Sydney Showground
Thursday 29 February 2024
Photographer / Reviewer : Kevin Bull
On a stinking hot, mid-week afternoon, I head from the Cenny Coast out to the concrete jungle that is Sydney Olympic Park in Homebush to catch a duo who have been at the top of the electronic music totem pole for bordering on three decades, The Chemical Brothers. Now Chemical Ed (Simons) & Chemical Tom (Rowlands) really need no introduction, with 10 studio albums, six Grammy Awards, and close on 15 million album sales making them a household name even if dance music isn’t your thing. And if that happens to be you, and personally I am more of a metal / hard rock kinda guy so I do get it, I challenge you not to be physically moved by these fat bass beats. I admit it, it’s a guilty pleasure of mine that I hide from my punk mates.
All studio albums were visited, reaching back to Exit Planet Dust‘s ‘Chemical Beats’, all the way through to a heavy helping from 2023’s For That Beautiful Feeling. 1997’s Dig Your Own Hole was well and truely plundered, and rightfully so. Following the spoken ‘Come With Us’ intro, we launch into the pulsing beats of ‘Go’, and for the next two hours there was not a break apart from a short 60 second breather before the dreamy intro to ‘Escape Velocity’ eased us into the second manic hour of dance club sweetness. Yes, this was two hours in an enormous sweaty nightclub that felt relentless.

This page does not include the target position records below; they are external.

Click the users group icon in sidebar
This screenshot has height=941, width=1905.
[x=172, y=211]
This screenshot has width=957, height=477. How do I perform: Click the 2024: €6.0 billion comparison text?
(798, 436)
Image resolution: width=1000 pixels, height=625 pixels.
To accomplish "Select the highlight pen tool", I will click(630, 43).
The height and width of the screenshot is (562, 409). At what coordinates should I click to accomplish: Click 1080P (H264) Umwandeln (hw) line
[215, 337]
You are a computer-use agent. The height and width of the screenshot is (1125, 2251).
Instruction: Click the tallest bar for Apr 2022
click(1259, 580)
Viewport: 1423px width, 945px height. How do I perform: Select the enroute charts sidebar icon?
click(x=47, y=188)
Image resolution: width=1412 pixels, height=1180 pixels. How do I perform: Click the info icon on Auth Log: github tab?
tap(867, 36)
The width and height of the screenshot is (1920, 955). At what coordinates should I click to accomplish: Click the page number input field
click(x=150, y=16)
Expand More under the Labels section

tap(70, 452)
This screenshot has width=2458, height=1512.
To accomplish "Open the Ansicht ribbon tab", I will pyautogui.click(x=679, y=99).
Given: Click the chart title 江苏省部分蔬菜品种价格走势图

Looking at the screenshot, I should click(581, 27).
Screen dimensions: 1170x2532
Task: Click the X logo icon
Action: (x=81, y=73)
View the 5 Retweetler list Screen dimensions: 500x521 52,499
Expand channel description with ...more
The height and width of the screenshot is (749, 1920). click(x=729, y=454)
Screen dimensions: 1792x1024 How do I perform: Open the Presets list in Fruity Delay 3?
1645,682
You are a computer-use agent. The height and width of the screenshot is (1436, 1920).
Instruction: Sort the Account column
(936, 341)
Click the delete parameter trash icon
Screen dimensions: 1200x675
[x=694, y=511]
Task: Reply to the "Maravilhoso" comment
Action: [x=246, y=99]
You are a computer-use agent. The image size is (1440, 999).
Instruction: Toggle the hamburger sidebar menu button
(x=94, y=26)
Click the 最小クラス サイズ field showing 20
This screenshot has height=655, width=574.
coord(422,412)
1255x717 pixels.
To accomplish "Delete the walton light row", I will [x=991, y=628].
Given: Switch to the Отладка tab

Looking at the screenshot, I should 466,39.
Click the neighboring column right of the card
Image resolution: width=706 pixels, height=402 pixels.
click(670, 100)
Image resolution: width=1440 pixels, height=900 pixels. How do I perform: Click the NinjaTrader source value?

Highlights for myself were when things became darker. The merging of ‘Dig Your Own Hole’ and ‘Get Up On It Like This’ hit me deep, and to move this straight into the pulse of ‘Saturate’ was top notch. Let’s just drop some big-arse balloons onto the crowd for good measure won’t you. ‘Live Again’ removed the relentless high energy and gave us some sub bass frequencies, and the darker thump during ‘Wide Open’ lulled us into its joyous vocal coda. The night was paced well, with moments where we could catch our thoughts, before things exploded. I’m looking at you ‘Goodbye’.
Production-wise, this was one of the loudest shows I have had the pleasure to be assaulted by. I felt every thump deep inside. Lighting was ferocious and intense, with the video screen visuals synched cleverly with the backlights. In fact, there were more lights pointed at the crowd than the chemical boys – it was an immersive experience. For good measure, let’s release some confetti during ‘Got To Keep On’, and the biggest robots being suspended from both sides of the stage shooting lasers from their eyes and smoke from their ears…. Oh Oh, and let’s close the main set with ‘Block Rockin’ Beats’.
It was a wild night. I have not moved and danced and ‘head-banged’ so much since seeing Truckfighters at a small club in Gosford 9 years ago (google them, I like my stoner rock). My guilty please is out for all to see, I get off on a massive, sweaty house party, and The Chemical Brothers delivered this in spades. Hey boy, hey girl…. it was a night to ‘Get Yourself High’.